Problem - Extract every line of the listing below and reproduce each one word for word.

Data for locating words and elements -
....
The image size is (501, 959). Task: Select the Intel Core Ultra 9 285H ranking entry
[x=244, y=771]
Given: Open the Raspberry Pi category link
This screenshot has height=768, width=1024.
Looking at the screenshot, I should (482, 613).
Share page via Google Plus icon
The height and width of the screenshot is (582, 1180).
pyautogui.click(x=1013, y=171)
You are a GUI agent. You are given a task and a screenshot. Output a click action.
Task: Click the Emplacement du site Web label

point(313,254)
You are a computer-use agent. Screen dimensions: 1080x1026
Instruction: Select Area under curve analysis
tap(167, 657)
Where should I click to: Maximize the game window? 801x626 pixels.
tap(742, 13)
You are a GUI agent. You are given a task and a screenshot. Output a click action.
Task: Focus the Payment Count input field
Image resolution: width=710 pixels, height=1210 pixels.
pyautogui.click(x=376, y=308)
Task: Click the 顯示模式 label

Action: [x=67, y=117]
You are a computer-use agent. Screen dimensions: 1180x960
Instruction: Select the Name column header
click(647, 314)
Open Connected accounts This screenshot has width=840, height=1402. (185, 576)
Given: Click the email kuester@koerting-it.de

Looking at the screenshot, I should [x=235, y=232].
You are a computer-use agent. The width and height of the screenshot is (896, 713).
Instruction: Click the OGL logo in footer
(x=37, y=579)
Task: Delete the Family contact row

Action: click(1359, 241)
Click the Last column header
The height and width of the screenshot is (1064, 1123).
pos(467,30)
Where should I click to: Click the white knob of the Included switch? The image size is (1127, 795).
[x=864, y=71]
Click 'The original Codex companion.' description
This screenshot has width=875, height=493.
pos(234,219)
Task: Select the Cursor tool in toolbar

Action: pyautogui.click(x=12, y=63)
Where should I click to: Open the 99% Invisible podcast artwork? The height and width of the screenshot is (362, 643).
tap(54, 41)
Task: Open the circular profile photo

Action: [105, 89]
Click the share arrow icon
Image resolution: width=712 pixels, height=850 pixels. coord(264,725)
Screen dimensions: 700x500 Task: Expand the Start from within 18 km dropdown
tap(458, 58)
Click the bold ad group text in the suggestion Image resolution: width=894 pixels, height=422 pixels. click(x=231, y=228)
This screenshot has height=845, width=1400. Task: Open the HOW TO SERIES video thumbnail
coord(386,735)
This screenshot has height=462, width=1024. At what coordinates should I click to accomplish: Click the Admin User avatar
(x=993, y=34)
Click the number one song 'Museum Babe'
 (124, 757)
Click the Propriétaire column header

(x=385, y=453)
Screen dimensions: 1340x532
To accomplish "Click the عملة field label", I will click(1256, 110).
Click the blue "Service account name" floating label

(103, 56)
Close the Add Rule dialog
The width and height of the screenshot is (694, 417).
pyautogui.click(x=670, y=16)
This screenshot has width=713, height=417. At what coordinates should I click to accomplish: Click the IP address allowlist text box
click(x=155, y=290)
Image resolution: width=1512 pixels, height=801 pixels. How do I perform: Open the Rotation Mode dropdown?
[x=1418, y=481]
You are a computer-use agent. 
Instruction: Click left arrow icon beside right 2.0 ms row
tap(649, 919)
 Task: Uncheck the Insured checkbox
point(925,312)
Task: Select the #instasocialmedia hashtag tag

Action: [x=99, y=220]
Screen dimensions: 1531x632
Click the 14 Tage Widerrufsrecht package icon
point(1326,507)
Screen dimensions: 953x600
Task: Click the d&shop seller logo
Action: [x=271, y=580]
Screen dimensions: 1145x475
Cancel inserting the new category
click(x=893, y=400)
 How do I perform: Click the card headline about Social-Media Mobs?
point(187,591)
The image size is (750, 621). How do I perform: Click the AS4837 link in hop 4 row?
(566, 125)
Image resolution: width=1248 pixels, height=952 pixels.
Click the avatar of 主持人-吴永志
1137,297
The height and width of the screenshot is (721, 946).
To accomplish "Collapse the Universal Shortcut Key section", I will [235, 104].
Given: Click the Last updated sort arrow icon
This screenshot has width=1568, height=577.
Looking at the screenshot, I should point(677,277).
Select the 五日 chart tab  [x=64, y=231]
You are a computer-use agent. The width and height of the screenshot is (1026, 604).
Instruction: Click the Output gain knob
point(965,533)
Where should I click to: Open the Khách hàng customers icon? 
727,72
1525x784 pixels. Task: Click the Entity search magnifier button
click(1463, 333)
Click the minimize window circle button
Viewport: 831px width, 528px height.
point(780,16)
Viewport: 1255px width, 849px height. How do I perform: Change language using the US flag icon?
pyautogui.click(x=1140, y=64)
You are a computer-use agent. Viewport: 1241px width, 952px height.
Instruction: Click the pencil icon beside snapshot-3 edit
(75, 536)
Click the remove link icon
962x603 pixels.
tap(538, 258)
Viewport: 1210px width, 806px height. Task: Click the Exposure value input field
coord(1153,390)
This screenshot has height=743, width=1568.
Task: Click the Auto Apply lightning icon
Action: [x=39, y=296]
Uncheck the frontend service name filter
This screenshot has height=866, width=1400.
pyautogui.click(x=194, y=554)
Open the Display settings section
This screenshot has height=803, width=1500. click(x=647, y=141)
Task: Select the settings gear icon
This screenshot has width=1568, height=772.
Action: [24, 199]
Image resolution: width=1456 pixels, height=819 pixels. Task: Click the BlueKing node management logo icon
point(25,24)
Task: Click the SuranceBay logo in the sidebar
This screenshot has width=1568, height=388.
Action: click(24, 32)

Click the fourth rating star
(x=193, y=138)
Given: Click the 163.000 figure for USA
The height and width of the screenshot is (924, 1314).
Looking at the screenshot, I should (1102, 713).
....
Solution -
The image size is (501, 959). Task: Select the Intel Core Ultra 9 285H ranking entry
[x=244, y=771]
Given: Open the Raspberry Pi category link
This screenshot has height=768, width=1024.
Looking at the screenshot, I should (482, 613).
Share page via Google Plus icon
The height and width of the screenshot is (582, 1180).
pyautogui.click(x=1013, y=171)
You are a GUI agent. You are given a task and a screenshot. Output a click action.
Task: Click the Emplacement du site Web label

point(313,254)
You are a computer-use agent. Screen dimensions: 1080x1026
Instruction: Select Area under curve analysis
tap(167, 657)
Where should I click to: Maximize the game window? 801x626 pixels.
tap(742, 13)
You are a GUI agent. You are given a task and a screenshot. Output a click action.
Task: Focus the Payment Count input field
Image resolution: width=710 pixels, height=1210 pixels.
pyautogui.click(x=376, y=308)
Task: Click the 顯示模式 label

Action: [x=67, y=117]
You are a computer-use agent. Screen dimensions: 1180x960
Instruction: Select the Name column header
click(647, 314)
Open Connected accounts This screenshot has width=840, height=1402. (185, 576)
Given: Click the email kuester@koerting-it.de

Looking at the screenshot, I should [x=235, y=232].
You are a computer-use agent. The width and height of the screenshot is (896, 713).
Instruction: Click the OGL logo in footer
(x=37, y=579)
Task: Delete the Family contact row

Action: click(1359, 241)
Click the Last column header
The height and width of the screenshot is (1064, 1123).
pos(467,30)
Where should I click to: Click the white knob of the Included switch? The image size is (1127, 795).
[x=864, y=71]
Click 'The original Codex companion.' description
This screenshot has width=875, height=493.
pos(234,219)
Task: Select the Cursor tool in toolbar

Action: pyautogui.click(x=12, y=63)
Where should I click to: Open the 99% Invisible podcast artwork? The height and width of the screenshot is (362, 643).
tap(54, 41)
Task: Open the circular profile photo

Action: [105, 89]
Click the share arrow icon
Image resolution: width=712 pixels, height=850 pixels. coord(264,725)
Screen dimensions: 700x500 Task: Expand the Start from within 18 km dropdown
tap(458, 58)
Click the bold ad group text in the suggestion Image resolution: width=894 pixels, height=422 pixels. click(x=231, y=228)
This screenshot has height=845, width=1400. Task: Open the HOW TO SERIES video thumbnail
coord(386,735)
This screenshot has height=462, width=1024. At what coordinates should I click to accomplish: Click the Admin User avatar
(x=993, y=34)
Click the number one song 'Museum Babe'
 (124, 757)
Click the Propriétaire column header

(x=385, y=453)
Screen dimensions: 1340x532
To accomplish "Click the عملة field label", I will click(1256, 110).
Click the blue "Service account name" floating label

(103, 56)
Close the Add Rule dialog
The width and height of the screenshot is (694, 417).
pyautogui.click(x=670, y=16)
This screenshot has width=713, height=417. At what coordinates should I click to accomplish: Click the IP address allowlist text box
click(x=155, y=290)
Image resolution: width=1512 pixels, height=801 pixels. How do I perform: Open the Rotation Mode dropdown?
[x=1418, y=481]
You are a computer-use agent. 
Instruction: Click left arrow icon beside right 2.0 ms row
tap(649, 919)
 Task: Uncheck the Insured checkbox
point(925,312)
Task: Select the #instasocialmedia hashtag tag

Action: [x=99, y=220]
Screen dimensions: 1531x632
Click the 14 Tage Widerrufsrecht package icon
point(1326,507)
Screen dimensions: 953x600
Task: Click the d&shop seller logo
Action: [x=271, y=580]
Screen dimensions: 1145x475
Cancel inserting the new category
click(x=893, y=400)
 How do I perform: Click the card headline about Social-Media Mobs?
point(187,591)
The image size is (750, 621). How do I perform: Click the AS4837 link in hop 4 row?
(566, 125)
Image resolution: width=1248 pixels, height=952 pixels.
Click the avatar of 主持人-吴永志
1137,297
The height and width of the screenshot is (721, 946).
To accomplish "Collapse the Universal Shortcut Key section", I will [235, 104].
Given: Click the Last updated sort arrow icon
This screenshot has width=1568, height=577.
Looking at the screenshot, I should point(677,277).
Select the 五日 chart tab  [x=64, y=231]
You are a computer-use agent. The width and height of the screenshot is (1026, 604).
Instruction: Click the Output gain knob
point(965,533)
Where should I click to: Open the Khách hàng customers icon? 
727,72
1525x784 pixels. Task: Click the Entity search magnifier button
click(1463, 333)
Click the minimize window circle button
Viewport: 831px width, 528px height.
point(780,16)
Viewport: 1255px width, 849px height. How do I perform: Change language using the US flag icon?
pyautogui.click(x=1140, y=64)
You are a computer-use agent. Viewport: 1241px width, 952px height.
Instruction: Click the pencil icon beside snapshot-3 edit
(75, 536)
Click the remove link icon
962x603 pixels.
tap(538, 258)
Viewport: 1210px width, 806px height. Task: Click the Exposure value input field
coord(1153,390)
This screenshot has height=743, width=1568.
Task: Click the Auto Apply lightning icon
Action: [x=39, y=296]
Uncheck the frontend service name filter
This screenshot has height=866, width=1400.
pyautogui.click(x=194, y=554)
Open the Display settings section
This screenshot has height=803, width=1500. click(x=647, y=141)
Task: Select the settings gear icon
This screenshot has width=1568, height=772.
Action: [24, 199]
Image resolution: width=1456 pixels, height=819 pixels. Task: Click the BlueKing node management logo icon
point(25,24)
Task: Click the SuranceBay logo in the sidebar
This screenshot has width=1568, height=388.
Action: click(24, 32)

Click the fourth rating star
(x=193, y=138)
Given: Click the 163.000 figure for USA
The height and width of the screenshot is (924, 1314).
Looking at the screenshot, I should (1102, 713).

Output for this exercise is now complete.